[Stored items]
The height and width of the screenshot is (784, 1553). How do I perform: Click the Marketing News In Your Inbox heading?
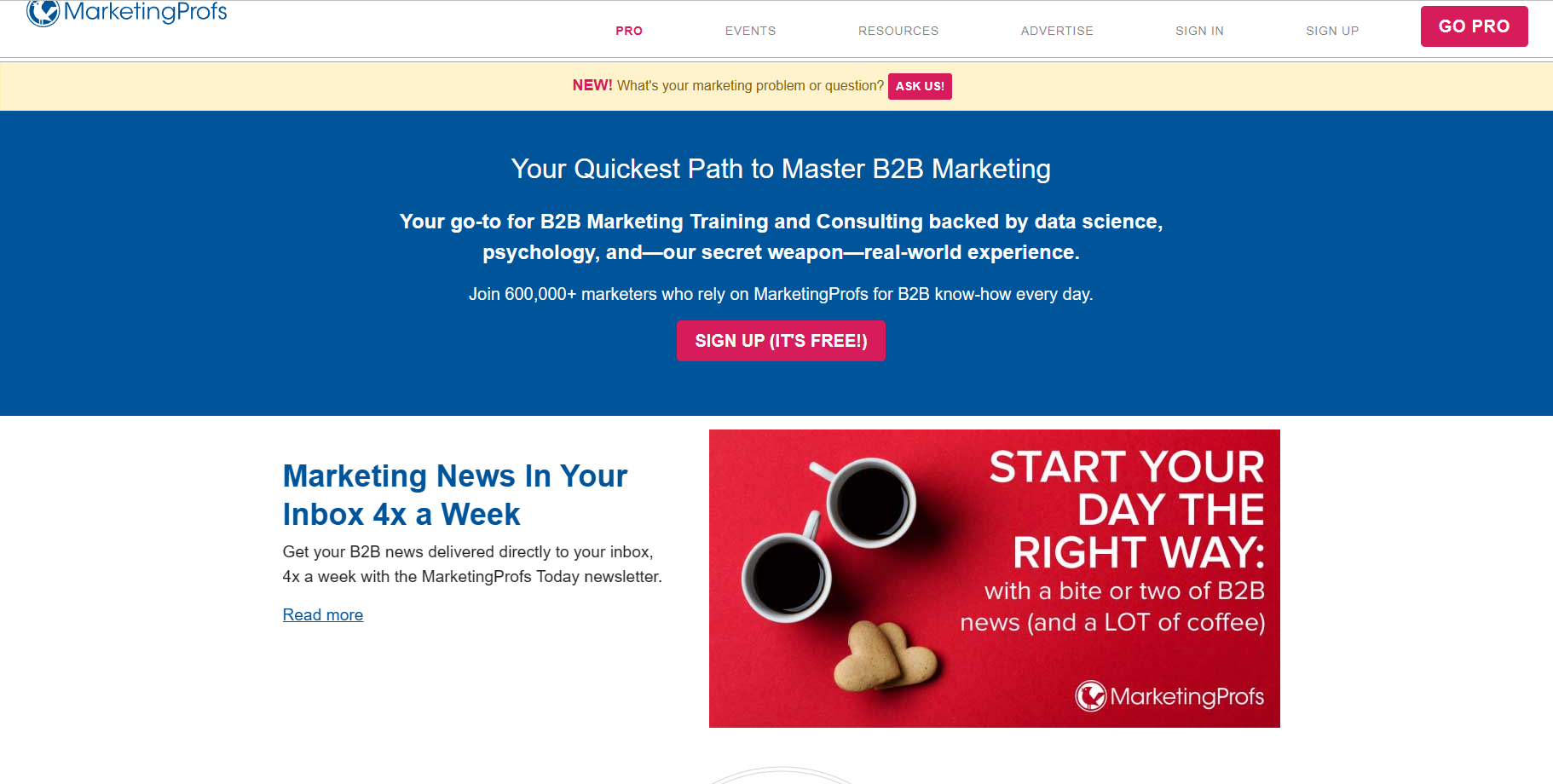pyautogui.click(x=455, y=495)
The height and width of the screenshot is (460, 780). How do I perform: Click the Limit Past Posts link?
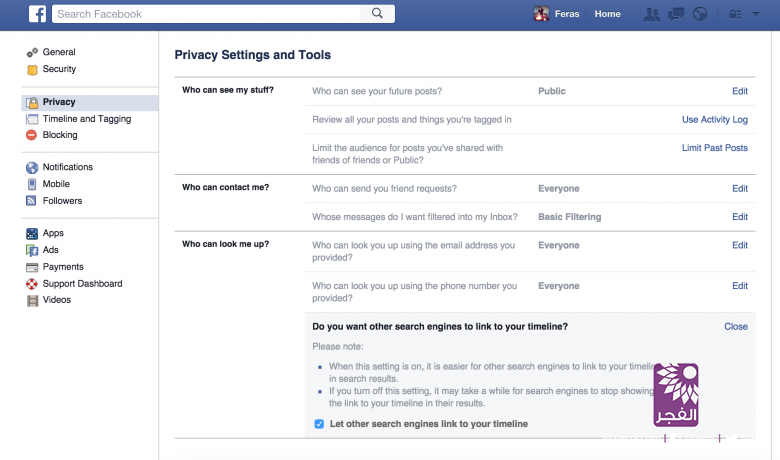pos(714,148)
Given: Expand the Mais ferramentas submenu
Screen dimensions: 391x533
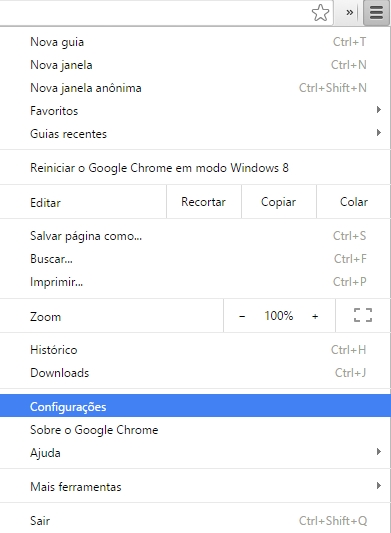Looking at the screenshot, I should pos(195,486).

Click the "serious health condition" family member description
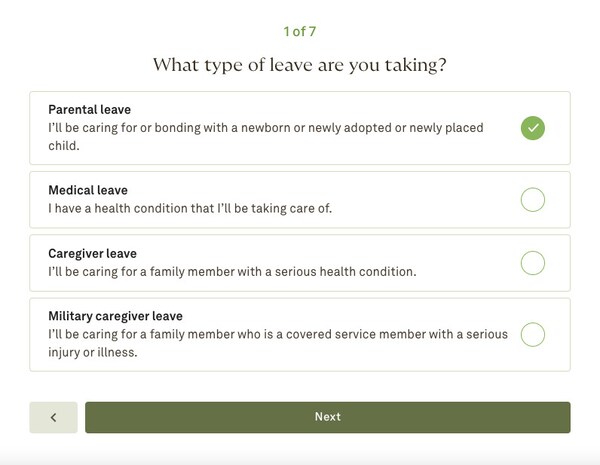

*WORK INSTRUCTIONS*. Exactly the lines from the one holding "The height and width of the screenshot is (460, 780)." through the last line of the entries must be set down, with nothing added and no pictures.

*EXERCISE RESULT*.
The height and width of the screenshot is (460, 780). How do I perform: Click the Limit Past Posts link?
pos(714,148)
Given: Expand the Mais ferramentas submenu
Screen dimensions: 391x533
Looking at the screenshot, I should pos(195,486).

Click the "serious health condition" family member description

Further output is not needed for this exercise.